First-in-class small molecule therapeutics targeting phospholipase D (PLD) demonstrate promise as potent and selective inhibitors for viral diseases and oncology. Vanderbilt researchers have developed small molecule selective inhibitors of phospholipase D isoforms 1 and 2, as well as molecules that inhibit both isoforms. These molecules have shown efficacy in models of influenza infection, glioblastoma, and breast cancer. Genetic and chemical inhibition of PLD 1 and 2 exhibit negligible side effects, and these molecules have shown minimal off target toxicity and excellent DMPK profiles.

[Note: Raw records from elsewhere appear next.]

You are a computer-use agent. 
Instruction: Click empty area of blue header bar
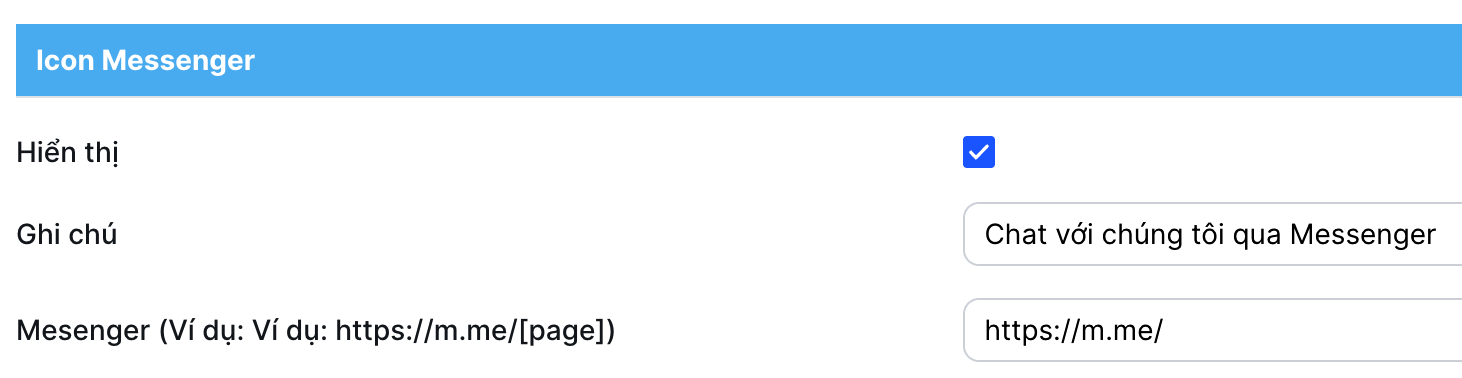[850, 61]
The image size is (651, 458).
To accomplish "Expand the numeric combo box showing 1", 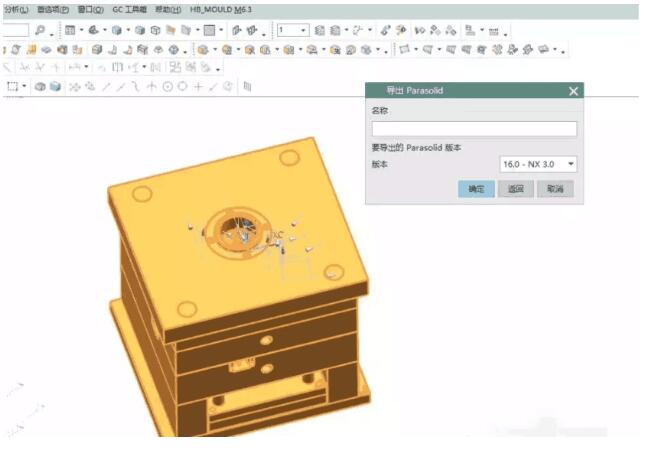I will (303, 31).
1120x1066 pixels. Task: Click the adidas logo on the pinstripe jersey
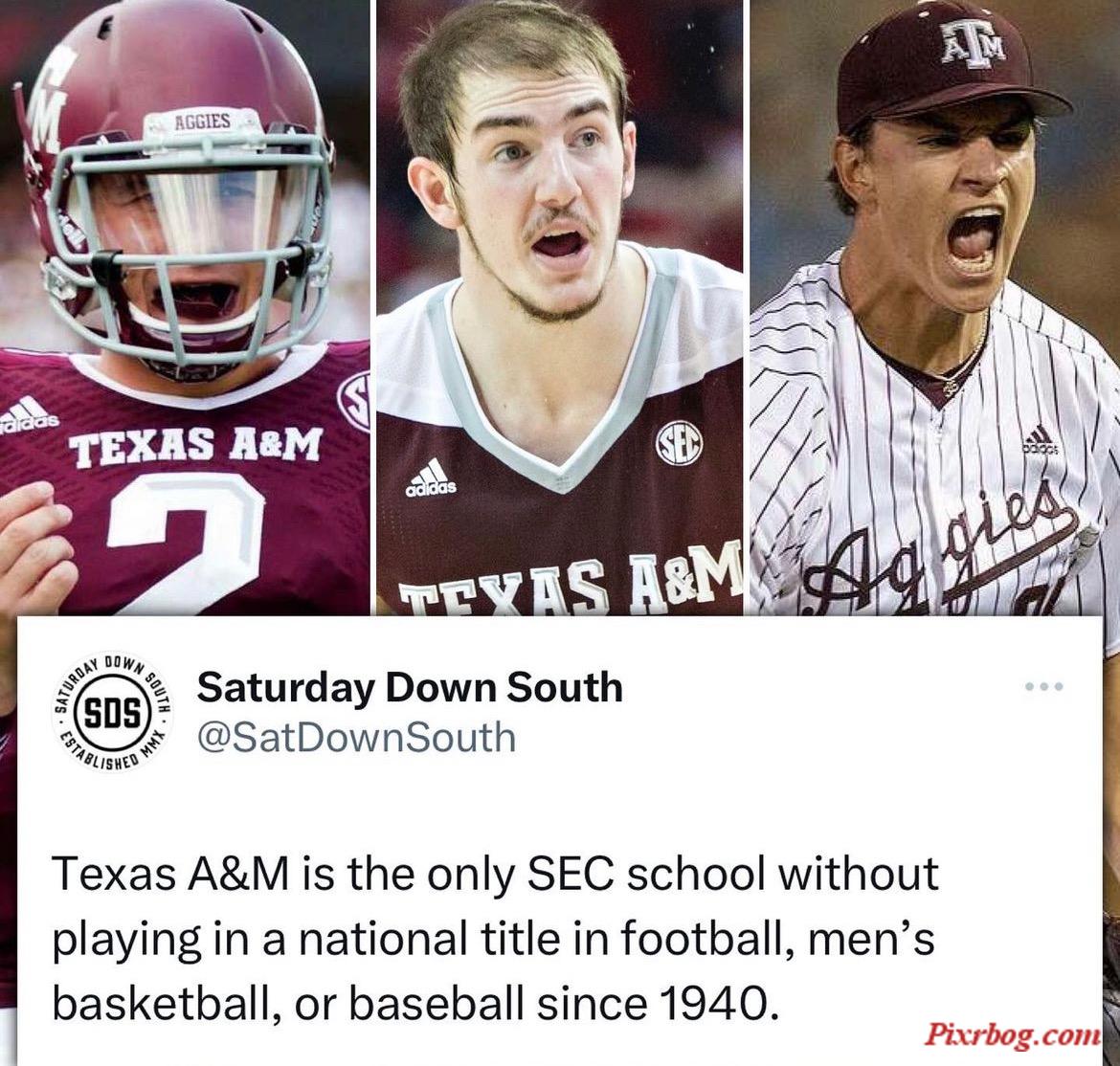click(1041, 440)
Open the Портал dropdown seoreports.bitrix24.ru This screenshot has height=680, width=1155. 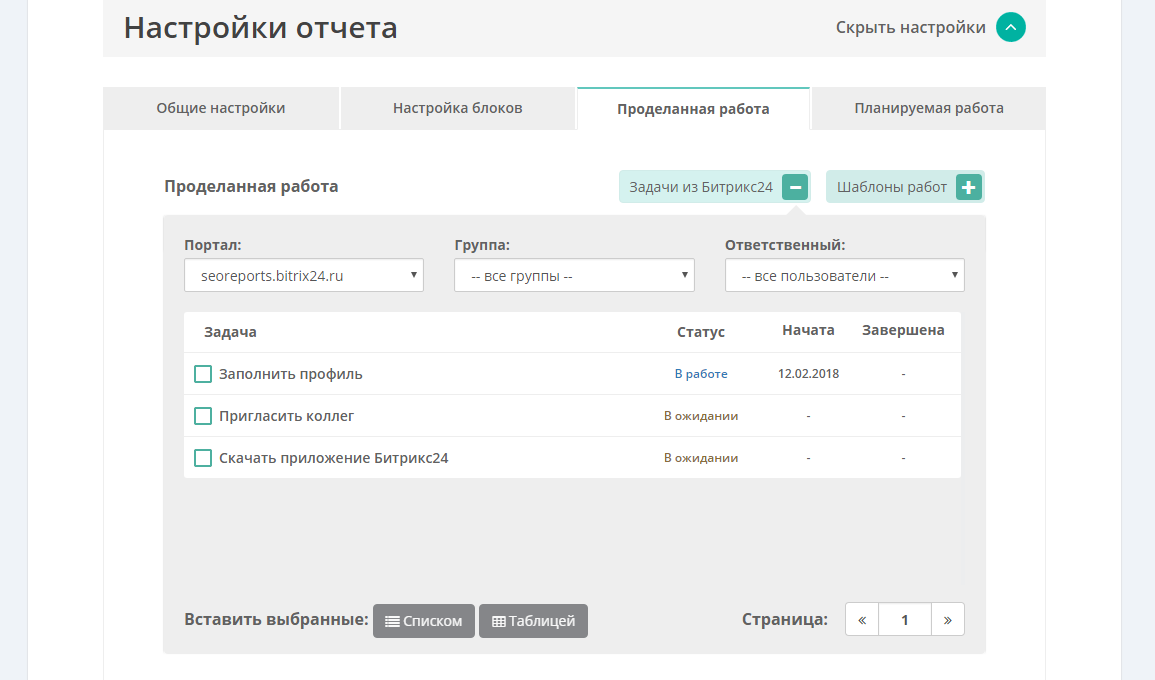(x=304, y=276)
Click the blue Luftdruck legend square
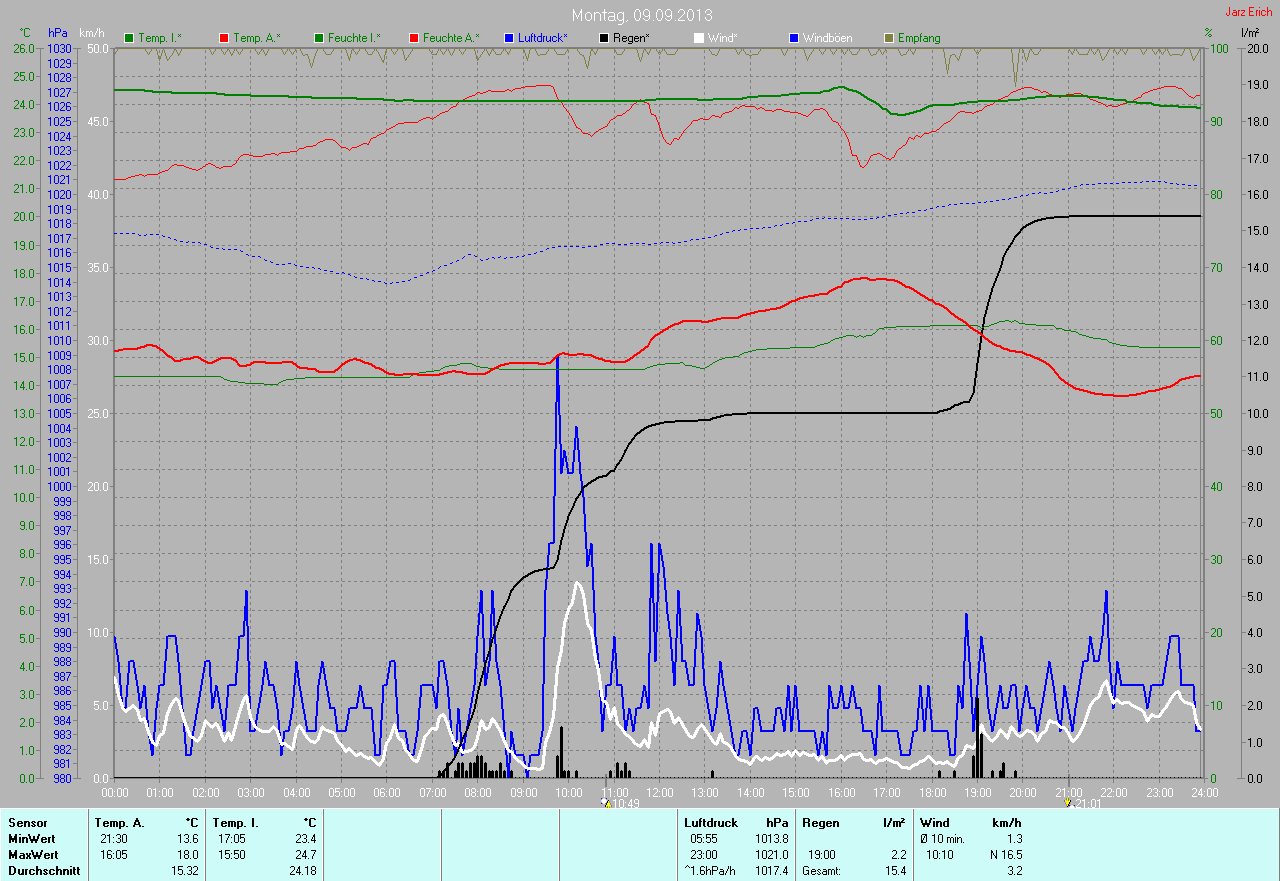 (509, 38)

Phospholipase D is a membrane protein that catalyzes the conversion of phosphatidylcholine to phosphatidic acid, a signaling molecule that affects diverse downstream processes. Many of these processes, including control of the cell cycle, proliferation, and intracellular trafficking, result in disease when dysfunctional. PLD inhibitors may find utility in the following areas:
Influenza/Viral Infections: Encapsulated viruses, such as influenza, require PLD activity for: i) entry into, ii) replication within, and iii) egress from host cells. Endocytosis and endosomal trafficking of influenza virus is an essential component of infection. Chemical inhibition of PLD2 slows this process significantly, allowing time for a robust antiviral immune response. A549 cells treated with a PLD2 inhibitor show a significant decrease in viral titer after infection with influenza virus compared to control. Additionally, PLD1 is implicated in viral egress. Inhibition of this step in the infection process would prevent spread of the virus to uninfected cells. Tandem inhibition of both PLD isozymes may enable an effective multi-pronged approach to treating influenza infections. Whereas currently available small molecule treatments target viral proteins, PLD inhibition represents a novel approach to treatment of influenza and viral infections as it targets host factors involved in infection.
Cancer: PLD1 and 2 are involved in regulating processes essential to cancer cell survival, proliferation, and metastasis. PLD signaling is upstream of many important oncogenes, which cannot be directly inhibited due to toxicity. The Akt pathway is one such example. Vanderbilt researchers have demonstrated that PLD2 inhibition also indirectly inhibits Akt-mediated regulation of autophagy in glioblastoma cells, leading to cell death. In contrast to direct inhibition of Akt, which results in numerous deleterious effects, inhibition through PLD is innocuous. PLD inhibitors developed at Vanderbilt show excellent CNS penetrance allowing access to the tumor. This represents a novel mode of treatment for glioblastoma multiforme, a cancer with limited treatment options and high mortality. In addition, Vanderbilt researchers have demonstrated small molecule inhibition of PLD decreases invasiveness in models of breast cancer. Ongoing research may demonstrate utility in treating other cancers.
Potential Market Size
The broad therapeutic scope of PLD inhibitors indicates a potentially significant market size. Cancer: Cancer will affect 1 in 2 men and 1 in 3 women in America. Breast cancer is the most diagnosed cancer in American women with ~230,000 new diagnoses expected in 2014 (NCI). Glioblastoma mutliforme (GBM) is a more rare cancer with ~12,000 new diagnoses each year, however, it is very difficult to treat and approximately 10% of patients will survive beyond five years after treatment. The current drug of choice to treat GBM, Temodar, had sales of $304 million in the US in 2013. Influenza: The CDC estimates that 5-20% of the population will be infected with influenza each season resulting in approximately 200,000 hospitalizations per year. Sales for Tamiflu, the primary drug used to treat influenza infection, were $456 million in the US ($677 million worldwide) in 2013 and is predicted have stable sales for the next several years.
Intellectual Property Status
Vanderbilt holds patent applications for composition of novel chemical series for PLD1-selective, PLD2-selective and dual PLD inhibitors, as well as method of use for these inhibitors.